# 9.5: Coordinate Covalent Bond

Remember when you were younger, and were told to share your favorite toy with your brother, sister, or friend? You probably didn't want to share, but did anyway. It likely turned out that you had more fun playing with the toy together than if you had kept it to yourself. Atoms often share electrons with other atoms that have nothing to contribute to the situation; the end result is a new structure.

## Coordinate Covalent Bonds

Each of the covalent bonds that we have looked at so far has involved each of the atoms that are bonding contributing one of the electrons to the shared pair. There is an alternate type of covalent bond in which one of the atoms provides both of the electrons in a shared pair. Carbon monoxide, $$\ce{CO}$$, is a toxic gas that is released as a byproduct during the burning of fossil fuels. The bonding between the $$\ce{C}$$ atom and the $$\ce{O}$$ atom can be thought of in the following procession:

At this point, a double bond has formed between the two atoms, with each atom providing one of the electrons to each bond. The oxygen atom now has a stable octet of electrons, but the carbon atom only has six electrons and is unstable. This situation is resolved if the oxygen atom contributes one of its lone pairs in order to make a third bond with the carbon atom.

The carbon monoxide molecule is correctly represented by a triple covalent bond between the carbon and oxygen atoms. One of the bonds is a coordinate covalent bond, a covalent bond in which one of the atoms contributes both of the electrons in the shared pair.

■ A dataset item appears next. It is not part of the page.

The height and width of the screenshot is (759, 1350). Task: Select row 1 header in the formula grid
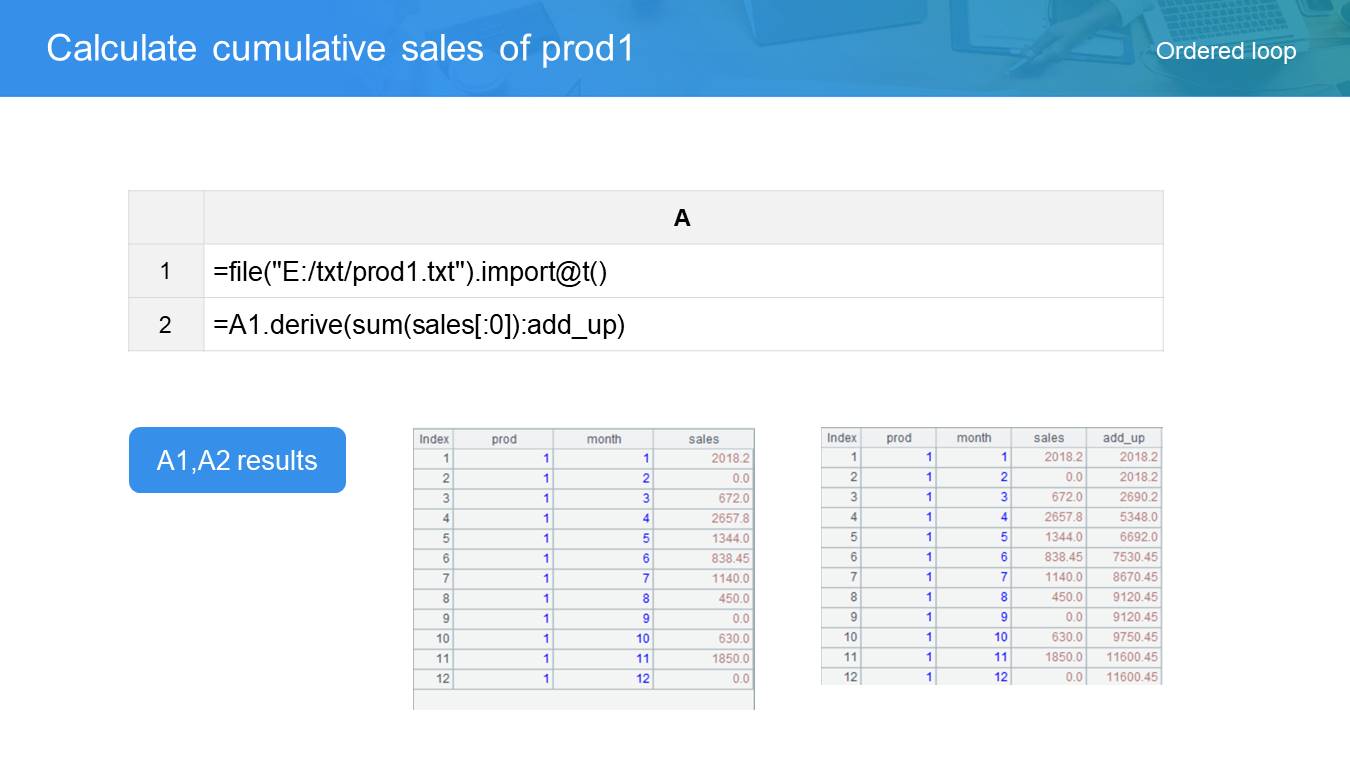[x=165, y=271]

Once formed, a coordinate covalent bond is the same as any other covalent bond. It is not as if the two conventional bonds in the $$\ce{CO}$$ molecule are stronger or different in any other way than the coordinate covalent bond.

## Summary

• Coordinate covalent bonds can form when one atom provides a lone pair of electrons to the bond.
• Coordinate covalent bonds are as strong as other covalent bonds.